- Directed by: Henry Cass
- Written by: Anne Burnaby
- Based on: Young Wives' Tale by Ronald Jeans
- Produced by: Victor Skutezky
- Starring: Joan Greenwood Nigel Patrick Derek Farr Guy Middleton
- Cinematography: Erwin Hillier
- Edited by: Edward B. Jarvis
- Music by: Philip Green
- Distributed by: Associated British-Pathé Limited (UK)
- Release date: November 1951 (UK);
- Running time: 79 minutes
- Country: United Kingdom
- Language: English
- Box office: £146,059 (UK)

= Young Wives' Tale =

Young Wives' Tale, also known as Fun for Four, is a 1951 British comedy film directed by Henry Cass and starring Joan Greenwood, Nigel Patrick, Derek Farr, and Guy Middleton.
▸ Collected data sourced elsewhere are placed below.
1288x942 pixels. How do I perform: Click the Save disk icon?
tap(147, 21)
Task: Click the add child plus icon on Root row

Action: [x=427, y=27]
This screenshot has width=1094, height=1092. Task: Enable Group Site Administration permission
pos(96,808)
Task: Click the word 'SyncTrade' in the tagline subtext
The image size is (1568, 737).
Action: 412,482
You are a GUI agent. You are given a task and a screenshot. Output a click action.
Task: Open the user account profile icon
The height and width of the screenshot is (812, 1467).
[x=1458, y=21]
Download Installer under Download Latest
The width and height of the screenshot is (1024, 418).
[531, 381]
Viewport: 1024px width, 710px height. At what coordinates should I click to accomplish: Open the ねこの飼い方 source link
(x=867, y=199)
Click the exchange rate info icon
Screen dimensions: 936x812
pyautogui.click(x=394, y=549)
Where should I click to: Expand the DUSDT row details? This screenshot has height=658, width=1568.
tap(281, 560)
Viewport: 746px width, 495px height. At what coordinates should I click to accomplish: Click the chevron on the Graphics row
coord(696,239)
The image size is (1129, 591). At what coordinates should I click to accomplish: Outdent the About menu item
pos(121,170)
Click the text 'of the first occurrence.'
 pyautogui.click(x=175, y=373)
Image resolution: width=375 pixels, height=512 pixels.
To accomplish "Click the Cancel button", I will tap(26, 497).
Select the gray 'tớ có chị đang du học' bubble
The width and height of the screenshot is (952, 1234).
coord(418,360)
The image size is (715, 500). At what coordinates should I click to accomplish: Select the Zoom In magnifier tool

The film is based on the 1949 play Young Wives' Tale by Ronald Jeans. It features one of Audrey Hepburn's earliest film roles, albeit a minor one, as Eve Lester.

==Plot==
During the post-World War II housing shortage, Bruce and Mary are a married couple who both have professional jobs and own their own house, and they let out rooms, including to another married couple, Rodney and Sabina, because Sabina is a friend of Mary. Both couples have an infant child, and the presence of a nanny for the two children exacerbates the problems caused by the crowding. Another young female lodger and Sabina's persistent old beau intensify the tensions.

==Cast==
- Joan Greenwood as Sabina Pennant
- Nigel Patrick as Rodney Pennant
- Derek Farr as Bruce Banning
- Guy Middleton as Victor Manifold
- Athene Seyler as Nanny Gallop
- Helen Cherry as Mary Banning
- Audrey Hepburn as Eve Lester
- Fabia Drake as Nanny Blott
- Irene Handl as Nanny
- Brian Oulton as Man in pub
- Joan Sanderson as Nurse

==Critical reception==
TV Guide noted "Broad humor is the order of the day," and rated the film 3/5 stars.